SunRice requires capital beyond our current capabilities to deliver on our strategy in full
- Laurie Arthur, SunRice
The company, which holds the NSW single desk export monopoly for rice, had worked closely with the ASX to ensure its dual class structure could be retained.
This would give the business access to Australia’s largest pool of equity capital.
“SunRice requires capital beyond our current capabilities to deliver on our strategy in full,” he said.
“We have a strong growth agenda over the medium term.
“The company’s 2022 Growth Strategy details the potential opportunities ahead of us to capitalise on global food trends and our competitive advantages to increase farmgate paddy rice returns and drive shareholder value.
“Because improved paddy prices will benefit all growers, not just those with B-class shares, it’s important for everyone in the industry to understand how SunRice’s five-year strategy, is intended to generate better grower returns.”
By removing ownership restrictions on B-class shares the company will also be addressing ongoing concerns among shareholders around estate planning issues.
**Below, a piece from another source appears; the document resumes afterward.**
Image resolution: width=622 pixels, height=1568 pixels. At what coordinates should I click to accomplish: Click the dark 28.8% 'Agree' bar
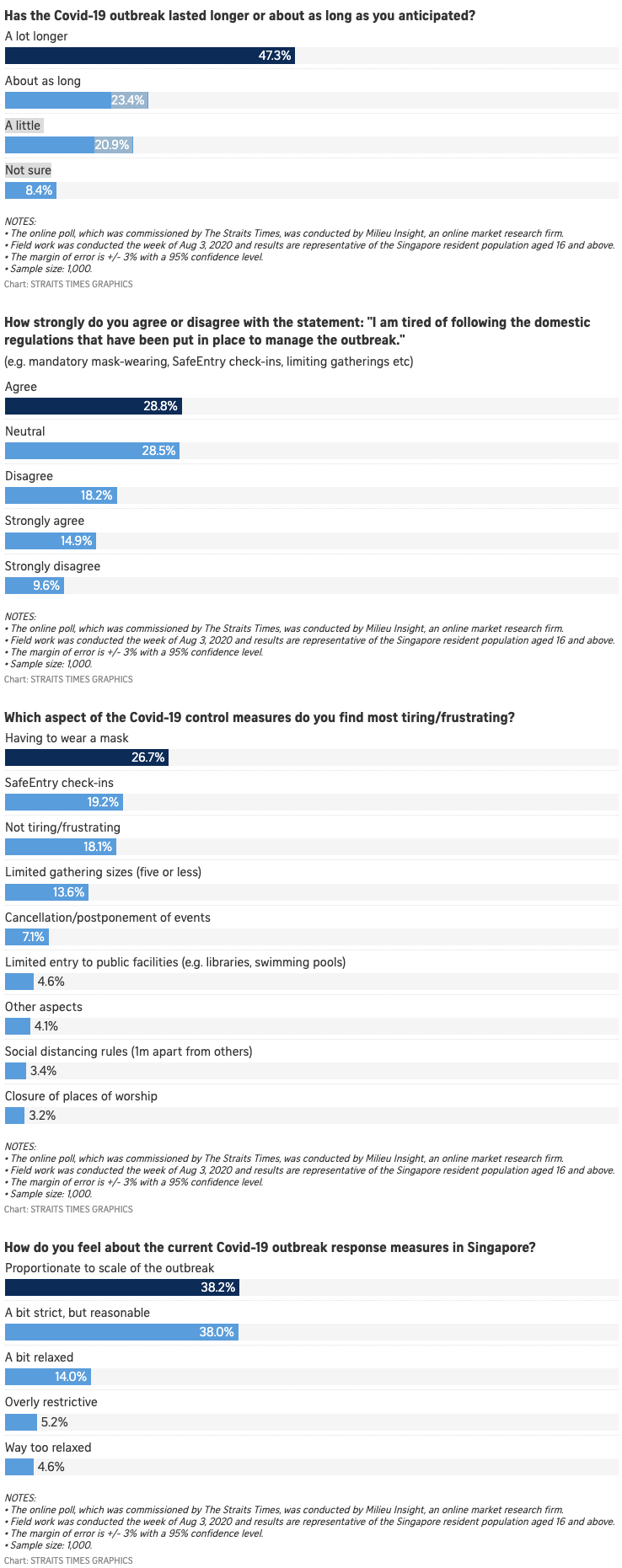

There will be no material change to SunRice’s existing company or dual class share structure and no change to its paddy pricing or dividend policies
- SunRice
A-class shareholders will have the right to review the 10pc B-class shareholding cap after a decade, and every three years thereafter.
A 50pc majority vote will be required to retain it and, if desired, a 75pc vote at a special general meeting would be needed to lift the cap.
SunRice owns milling and food processing operations in the NSW Riverina and North Queensland, plus similar businesses in the US, the Middle East and Papua and New Guinea.
Its local brands include the big SunRice label, Riviana Foods, and CopRice stockfeeds.
While an ASX listing would reduce business risk and increase its balance sheet resilience, SunRice said its business would remain basically unchanged.
“There will be no material change to SunRice’s existing company or dual class share structure and no change to its paddy pricing or dividend policies, protecting both sets of shareholders’ interests,” a statement to growers confirmed.
The SunRice board would continue to have a majority of (seven) grower directors, but with an additional external director, taking it to four non-grower members.
The ASX proposal has unanimous support from the company’s directors who have urged A- and B-class shareholders to vote “yes”.
B-class shareholders would remain entitled to dividends and would vote on issues affecting their share rights.